[Recorded data]
⁂

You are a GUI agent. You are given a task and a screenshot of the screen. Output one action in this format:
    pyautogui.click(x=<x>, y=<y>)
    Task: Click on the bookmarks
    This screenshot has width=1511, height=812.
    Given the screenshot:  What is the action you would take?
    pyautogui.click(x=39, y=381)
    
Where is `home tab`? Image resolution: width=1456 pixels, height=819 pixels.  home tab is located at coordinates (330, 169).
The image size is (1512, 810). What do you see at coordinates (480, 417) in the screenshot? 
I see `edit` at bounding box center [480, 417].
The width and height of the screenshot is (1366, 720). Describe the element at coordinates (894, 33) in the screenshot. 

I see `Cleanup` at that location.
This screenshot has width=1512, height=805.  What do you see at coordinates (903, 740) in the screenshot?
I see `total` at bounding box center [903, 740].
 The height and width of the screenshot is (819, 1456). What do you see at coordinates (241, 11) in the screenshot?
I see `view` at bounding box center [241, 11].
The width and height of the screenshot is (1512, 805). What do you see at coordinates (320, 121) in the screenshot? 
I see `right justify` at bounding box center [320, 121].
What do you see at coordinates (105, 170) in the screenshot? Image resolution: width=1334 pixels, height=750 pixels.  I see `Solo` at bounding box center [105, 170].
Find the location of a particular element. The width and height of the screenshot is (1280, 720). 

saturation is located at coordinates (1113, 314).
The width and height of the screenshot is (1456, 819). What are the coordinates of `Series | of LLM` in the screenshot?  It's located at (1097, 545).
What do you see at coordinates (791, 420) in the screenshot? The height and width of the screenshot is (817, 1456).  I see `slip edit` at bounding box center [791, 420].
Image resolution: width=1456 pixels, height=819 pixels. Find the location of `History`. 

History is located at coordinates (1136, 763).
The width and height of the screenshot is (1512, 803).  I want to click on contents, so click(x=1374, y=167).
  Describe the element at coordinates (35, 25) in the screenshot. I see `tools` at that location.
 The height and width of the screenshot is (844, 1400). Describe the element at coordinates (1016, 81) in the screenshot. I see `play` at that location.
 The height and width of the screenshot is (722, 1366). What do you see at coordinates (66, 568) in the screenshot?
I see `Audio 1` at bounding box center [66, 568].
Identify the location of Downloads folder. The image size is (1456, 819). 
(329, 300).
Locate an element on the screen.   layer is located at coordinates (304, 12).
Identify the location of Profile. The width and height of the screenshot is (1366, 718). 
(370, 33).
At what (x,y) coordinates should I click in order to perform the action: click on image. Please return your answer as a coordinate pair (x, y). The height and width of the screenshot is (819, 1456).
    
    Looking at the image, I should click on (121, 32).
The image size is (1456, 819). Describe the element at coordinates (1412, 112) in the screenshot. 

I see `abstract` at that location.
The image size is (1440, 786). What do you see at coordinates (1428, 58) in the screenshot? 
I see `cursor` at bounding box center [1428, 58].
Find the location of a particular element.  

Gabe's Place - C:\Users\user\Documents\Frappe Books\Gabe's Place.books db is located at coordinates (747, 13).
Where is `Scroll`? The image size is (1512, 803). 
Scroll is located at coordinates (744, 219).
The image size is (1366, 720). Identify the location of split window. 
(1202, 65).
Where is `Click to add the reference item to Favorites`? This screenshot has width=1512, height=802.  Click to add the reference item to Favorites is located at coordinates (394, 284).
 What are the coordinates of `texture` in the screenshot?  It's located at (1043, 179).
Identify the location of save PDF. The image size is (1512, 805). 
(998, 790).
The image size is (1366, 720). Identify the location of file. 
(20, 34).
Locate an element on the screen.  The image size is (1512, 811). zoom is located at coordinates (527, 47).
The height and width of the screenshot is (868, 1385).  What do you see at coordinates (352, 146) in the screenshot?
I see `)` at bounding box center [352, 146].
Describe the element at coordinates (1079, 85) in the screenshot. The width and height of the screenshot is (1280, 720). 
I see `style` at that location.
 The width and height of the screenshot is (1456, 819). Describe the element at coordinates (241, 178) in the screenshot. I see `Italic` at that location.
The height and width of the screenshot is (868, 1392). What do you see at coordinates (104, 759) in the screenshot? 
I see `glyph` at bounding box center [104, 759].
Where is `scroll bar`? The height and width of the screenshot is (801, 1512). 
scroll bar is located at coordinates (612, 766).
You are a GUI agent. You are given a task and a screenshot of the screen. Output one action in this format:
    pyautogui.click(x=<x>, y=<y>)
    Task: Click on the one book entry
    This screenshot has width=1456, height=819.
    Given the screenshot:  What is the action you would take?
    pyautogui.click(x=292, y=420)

⁂

Write out the lines of the records above, from the line with "The image size is (1440, 786)." up to and including the line with "(1202, 65).", with each one exactly as it appears.

The image size is (1440, 786). What do you see at coordinates (1428, 58) in the screenshot? 
I see `cursor` at bounding box center [1428, 58].
Find the location of a particular element.  

Gabe's Place - C:\Users\user\Documents\Frappe Books\Gabe's Place.books db is located at coordinates (747, 13).
Where is `Scroll`? The image size is (1512, 803). 
Scroll is located at coordinates (744, 219).
The image size is (1366, 720). Identify the location of split window. 
(1202, 65).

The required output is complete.